2019 WSOP Main Event is the Second-Largest Ever
The World Series of Poker Main Event is as impressive a spectacle as you will ever seen in the world of sports or gaming. Most major professional sporting events have more people in attendance, but those are mostly spectators and media members there to watch a handful of actual participants. While there are plenty of spectators and poker media at the WSOP, the crowd is made up mostly of poker players – seeing the vast expanse of poker tables as you walk into the venue is quite the sight. And now, as the tournament begins Day 3, it is officially the second-largest World Series of Poker Main Event of all time.
After the first three starting flights, the total entries were already 8,125, so we knew that this edition was already in the second spot at a minimum. The question, because late entry was available until the start of any of the Day 2 flights, was how high would the number get? Not many people seriously thought the record of 8,773, set in 2006, would be seriously challenged, but in the end the total field of 8,569 runners came shockingly close to the all-time mark.
Add It Up
Let’s see how we got to that number.
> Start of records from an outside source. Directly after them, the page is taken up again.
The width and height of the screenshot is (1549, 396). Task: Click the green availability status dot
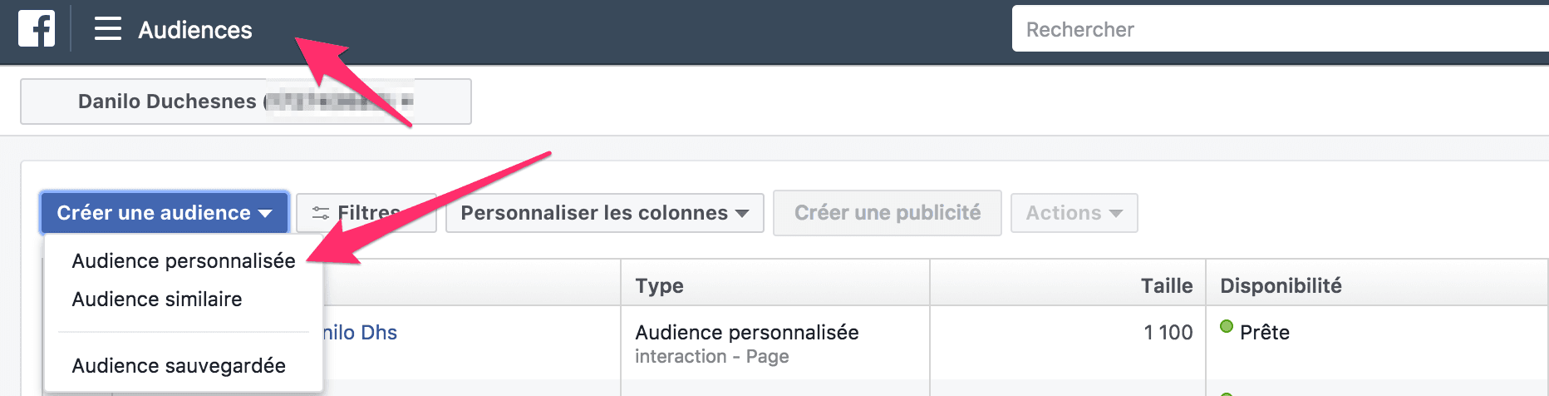pos(1226,326)
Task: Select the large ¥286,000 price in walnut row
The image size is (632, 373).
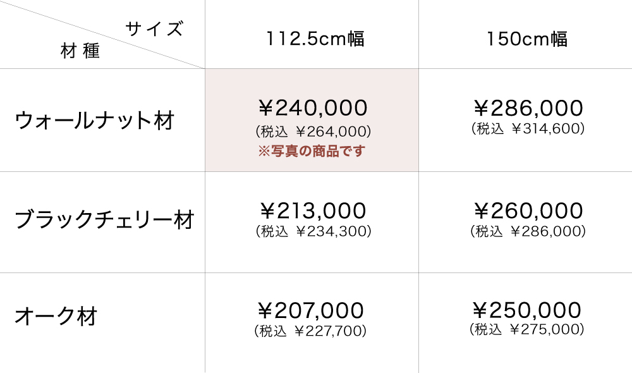Action: (x=528, y=108)
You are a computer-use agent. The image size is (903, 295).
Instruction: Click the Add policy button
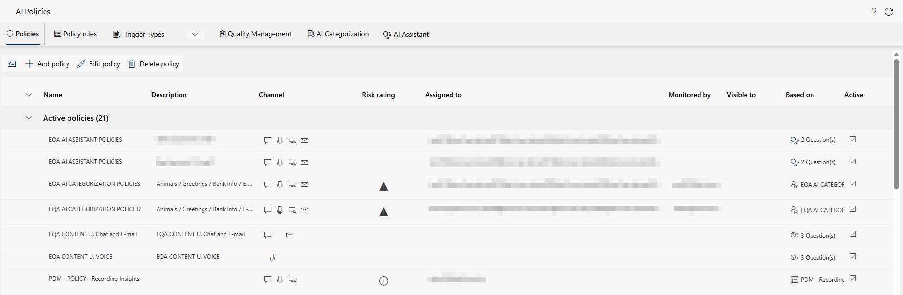pos(47,64)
On Day 1A, 1,334 players entered the tournament, a tremendous number for the opening flight, which is always the smallest of the three. Last year’s Day 1A had 925 players – a good number, but a far cry from what happened last week. Day 1B had another 1,914 players register and then Day 1C became the biggest single-day flight in Main Event history with 4,877 entries.
After all Day 1 flights, the total number of players in the 2019 WSOP Main Event was 8,125, as mentioned.
In a departure from previous years, though, players could still register prior to the start of Day 2. And since there were three Day 2 flights, there were two opportunities to add more players (Day 2A/B was a combined flight). 100 more players signed up for Saturday’s Day 2A/B, bringing the total to 8,225, and then a whopping 344 players signed up before the start of Day 2C, making a total field of 8,569.
It is no surprise that more people signed up late for Day 2C than for Day 2A/B, as there was no day off between Day 2C and Monday’s Day 3, meaning players who made it to today didn’t have to shell out for another hotel night.
Main Event Growth, Then Stagnation
As discussed, the 2006 WSOP still has the record at 8,773 players; 2006 and 2019 are the only Main Events to reach the 8,000-entry mark. 2006 was the height of the poker boom, which started in 2003 with the confluence of Chris Moneymaker’s championship, the improvement of televised poker, and the rise of online poker. That Main Event field was just 839 runners, though, less than a tenth of this year’s field.
The number exploded to 2,576 in 2004, the year Greg “Fossilman” Raymer took the title, and then more than doubled in 2005 to 5,619. That was Joe Hachem’s championship, the first year the WSOP was held at the Rio, though the final three tables were at Binion’s. It was also the first WSOP I covered in person.
2006 was insane. Poker had taken the internet by storm and internet poker rooms were jostling for eyeballs and patches at the Series. Some rooms were qualifying players for the Main Event by the hundreds. It was a glorious, exciting mess, culminating with Jamie Gold table chatting his way to victory. It seemed like nothing could stop the poker train.
But the UIGEA almost did, passing in the fall of that year. Most online poker rooms were spooked at left the U.S. market. This, in turn, caused many online players to stop playing and naturally, fewer people qualified via online satellites. As a result, the Main Event field dropped by 2,400 players the following year. For the next decade, Main Event attendance stayed in about the 6,300 to 6,800 player range, topping 7,000 just once.
And then there was a sudden, massive upswing. Registrations increased by more than seven percent in 2017, with a total field of 7,221. The number surged to 7,874 last year and this year’s figure represents almost a nine percent increase.
It’s hard to say why exactly this is happening, but I would guess that much of it has to do with online poker regulations loosening around the world. Some of the more restrictive European nations that allowed online poker – France, Spain, Italy, and Portugal – have either stopped ring-fencing themselves from each other or are in the process of doing so. And it has been a slow go in the United States, but the liquidity sharing of Nevada, New Jersey, and Delaware has got to be helping participation.
Let’s not forget about land-based poker, either. The decline of online poker after Black Friday had a ripple effect, hurting major poker tours and poker television, but those poker tours have strengthened again. The World Poker Tour has bounced back and has grown in recent years, the European Poker Tour has regained popularity, though it remains small, and several smaller tours have taken off, giving players with lower poker budgets a chance to get more comfortable with live tournament poker.
There are 2,880 players remaining in the 2019 WSOP Main Event after Day 2, more players than Greg Raymer beat in the entire Main Event in 2004. They will be vying for a prize pool of more than $80.5 million. The money bubble will burst with the elimination of the player in 1,287th place, either late tonight or tomorrow. The min-cash is $15,000 and this year’s champion will pose with a pile of $10 million.